WHAT THE TASK ASKS: For each line in the data below that holds "agent", return a copy.

----- RECORD EXTRACTS -----

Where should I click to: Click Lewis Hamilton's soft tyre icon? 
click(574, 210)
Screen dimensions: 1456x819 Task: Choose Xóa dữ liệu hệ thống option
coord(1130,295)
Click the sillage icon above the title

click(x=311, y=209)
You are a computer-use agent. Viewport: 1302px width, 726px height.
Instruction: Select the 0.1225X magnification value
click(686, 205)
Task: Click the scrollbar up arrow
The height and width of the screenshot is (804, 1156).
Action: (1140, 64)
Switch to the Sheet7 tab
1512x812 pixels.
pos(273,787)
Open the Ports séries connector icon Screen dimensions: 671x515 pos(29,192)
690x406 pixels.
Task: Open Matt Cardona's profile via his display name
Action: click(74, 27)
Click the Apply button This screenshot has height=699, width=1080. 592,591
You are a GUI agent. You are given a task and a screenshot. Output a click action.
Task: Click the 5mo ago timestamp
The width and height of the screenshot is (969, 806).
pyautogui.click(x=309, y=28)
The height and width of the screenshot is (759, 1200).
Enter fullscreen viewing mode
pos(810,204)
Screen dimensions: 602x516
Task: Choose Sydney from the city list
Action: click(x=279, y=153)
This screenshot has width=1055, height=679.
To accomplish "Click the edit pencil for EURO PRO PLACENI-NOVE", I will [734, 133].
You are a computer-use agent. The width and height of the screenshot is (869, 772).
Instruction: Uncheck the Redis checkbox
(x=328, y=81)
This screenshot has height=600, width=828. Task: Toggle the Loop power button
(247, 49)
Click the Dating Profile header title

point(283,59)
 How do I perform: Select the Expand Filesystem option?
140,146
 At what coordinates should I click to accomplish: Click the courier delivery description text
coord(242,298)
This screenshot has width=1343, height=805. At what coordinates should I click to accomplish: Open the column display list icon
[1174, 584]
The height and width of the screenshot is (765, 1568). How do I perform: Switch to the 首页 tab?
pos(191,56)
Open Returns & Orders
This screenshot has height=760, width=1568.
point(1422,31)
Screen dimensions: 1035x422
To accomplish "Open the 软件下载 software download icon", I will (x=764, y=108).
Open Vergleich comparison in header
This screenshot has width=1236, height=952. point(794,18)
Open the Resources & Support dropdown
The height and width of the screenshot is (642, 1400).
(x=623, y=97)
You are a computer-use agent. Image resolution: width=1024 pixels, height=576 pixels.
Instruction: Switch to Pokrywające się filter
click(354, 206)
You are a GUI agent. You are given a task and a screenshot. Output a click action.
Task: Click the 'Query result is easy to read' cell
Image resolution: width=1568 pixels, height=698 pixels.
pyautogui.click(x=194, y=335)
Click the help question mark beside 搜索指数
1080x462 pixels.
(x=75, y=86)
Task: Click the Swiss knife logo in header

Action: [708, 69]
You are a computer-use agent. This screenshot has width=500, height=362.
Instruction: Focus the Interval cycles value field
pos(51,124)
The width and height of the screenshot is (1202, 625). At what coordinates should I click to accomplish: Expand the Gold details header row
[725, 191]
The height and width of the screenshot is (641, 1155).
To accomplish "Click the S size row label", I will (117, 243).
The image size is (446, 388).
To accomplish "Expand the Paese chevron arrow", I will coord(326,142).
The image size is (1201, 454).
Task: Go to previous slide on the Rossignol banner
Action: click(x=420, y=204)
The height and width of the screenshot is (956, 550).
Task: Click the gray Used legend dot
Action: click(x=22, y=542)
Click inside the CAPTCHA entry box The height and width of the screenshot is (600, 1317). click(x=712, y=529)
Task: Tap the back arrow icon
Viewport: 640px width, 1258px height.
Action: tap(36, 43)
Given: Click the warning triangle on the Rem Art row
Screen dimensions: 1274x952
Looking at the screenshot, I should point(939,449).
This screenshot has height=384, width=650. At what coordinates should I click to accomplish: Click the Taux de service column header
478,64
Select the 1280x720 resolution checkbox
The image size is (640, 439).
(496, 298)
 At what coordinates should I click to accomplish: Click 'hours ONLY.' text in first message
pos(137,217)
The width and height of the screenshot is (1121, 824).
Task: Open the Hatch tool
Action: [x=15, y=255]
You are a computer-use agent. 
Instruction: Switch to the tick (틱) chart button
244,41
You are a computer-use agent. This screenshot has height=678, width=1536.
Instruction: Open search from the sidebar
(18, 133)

-----

RESULT BELOW:
You are a computer-use agent. Viewport: 1302px width, 726px height.
You are a GUI agent. You are given a task and a screenshot. Output a click action.
You are a computer-use agent. The width and height of the screenshot is (869, 772).
You are a computer-use agent. Image resolution: width=1024 pixels, height=576 pixels.
You are a GUI agent. You are given a task and a screenshot. Output a click action.
You are a computer-use agent. This screenshot has width=500, height=362.
You are a computer-use agent. 
You are a computer-use agent. This screenshot has height=678, width=1536.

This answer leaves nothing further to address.